The Buzz: Permit or not, Cindy Sheehan is in the governor's race

August 28, 2013 

3C28BUZZ

Cindy Sheehan, flanked by supporters, announces Tuesday that she is running for California governer as the Peace and Freedom Party candidate. She admitted that she lacked a permit for the gathering at the Capitol.

RICH PEDRONCELLI — Associated Press

Anti-war activist Cindy Sheehan is casting her nascent gubernatorial campaign as an effort to restore power to the people of California. Sheehan, who says she doesn't drive, relied on another form of power to get from Davis to Sacramento for her campaign launch Tuesday.

She rode her bike.

On the steps of the Capitol, Sheehan pledged to focus on bringing peace, economic equality and environmental stability to the state. Chief among her goals, she said, is to break the stranglehold on the state's politics "by the two parties of, by and for the corporations and the 1 percent," said the Peace and Freedom Party candidate.

Sheehan, 56, made a name for herself protesting the Iraq War after her son, U.S. Army Specialist Casey Sheehan, was killed there in 2004. She later mounted a pair of unsuccessful attempts at federal office.

Sheehan, admitting that she hadn't secured a permit for the event Tuesday, piggybacked on a news conference held by critics of the Brown administration's handling of prisons.

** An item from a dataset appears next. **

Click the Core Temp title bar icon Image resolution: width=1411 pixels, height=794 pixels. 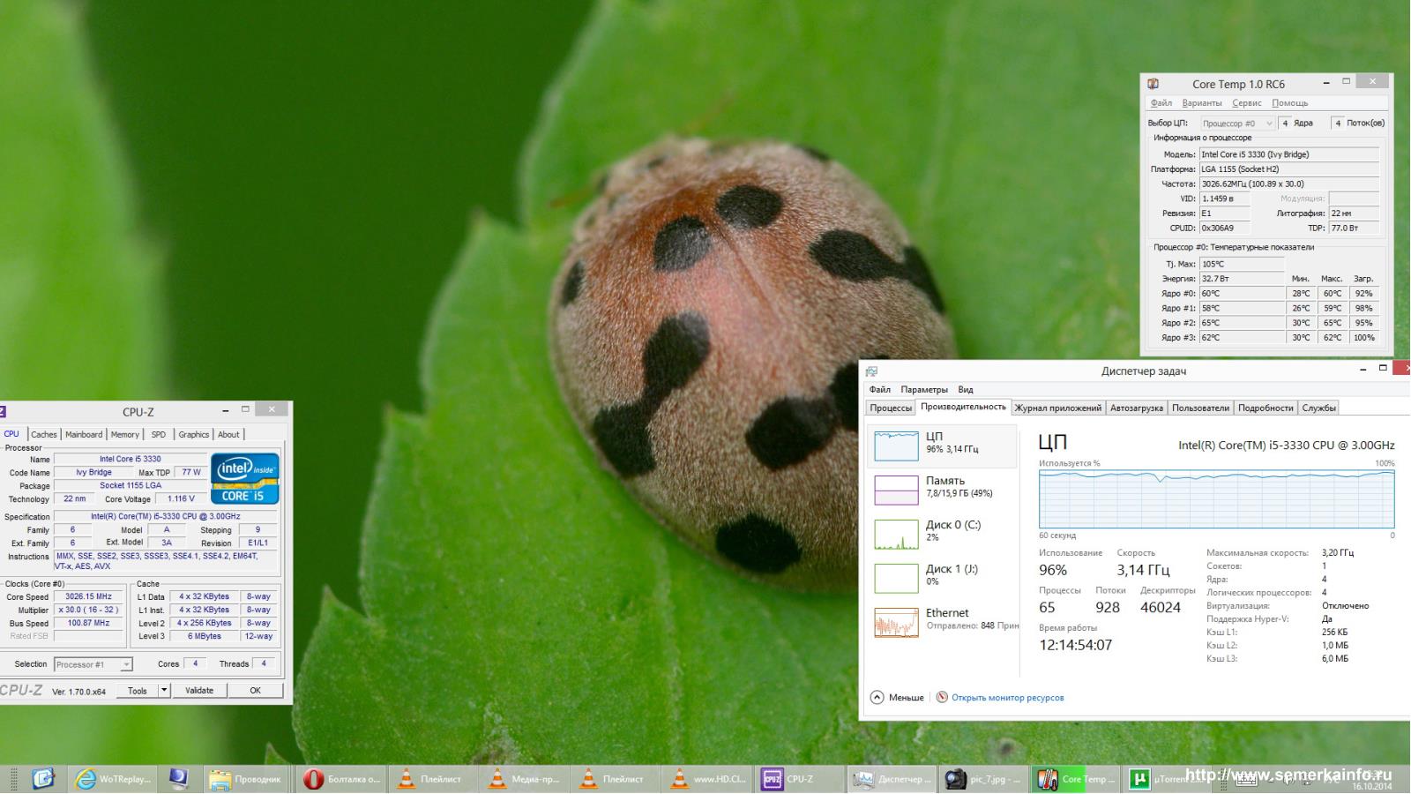tap(1153, 84)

"This is, like, serendipitous, for us. We didn't get a permit," she said.

"I guess I shouldn't announce that."

– Christopher Cadelago

BILL WATCH

Noncitizen legal immigrants will be able to serve as poll workers in California after Gov. Jerry Brown signed Assembly Bill 817 – a measure heavily opposed by Republicans. The bill will allow election officials to appoint up to five noncitizens at each precinct to work as poll workers, as long as they meet all requirements for voter eligibility, except for U.S. citizenship.

– Melody Gutierrez

WORTH REPEATING

"To create outlaws of everybody because you can't judge the distance is nuts."

SEN. BOB HUFF, Republican leader in the Senate, opposing a bill that would require drivers to stay at least 3 feet from bicyclists when passing them. AB 1371 was approved and sent to the Assembly for a final vote.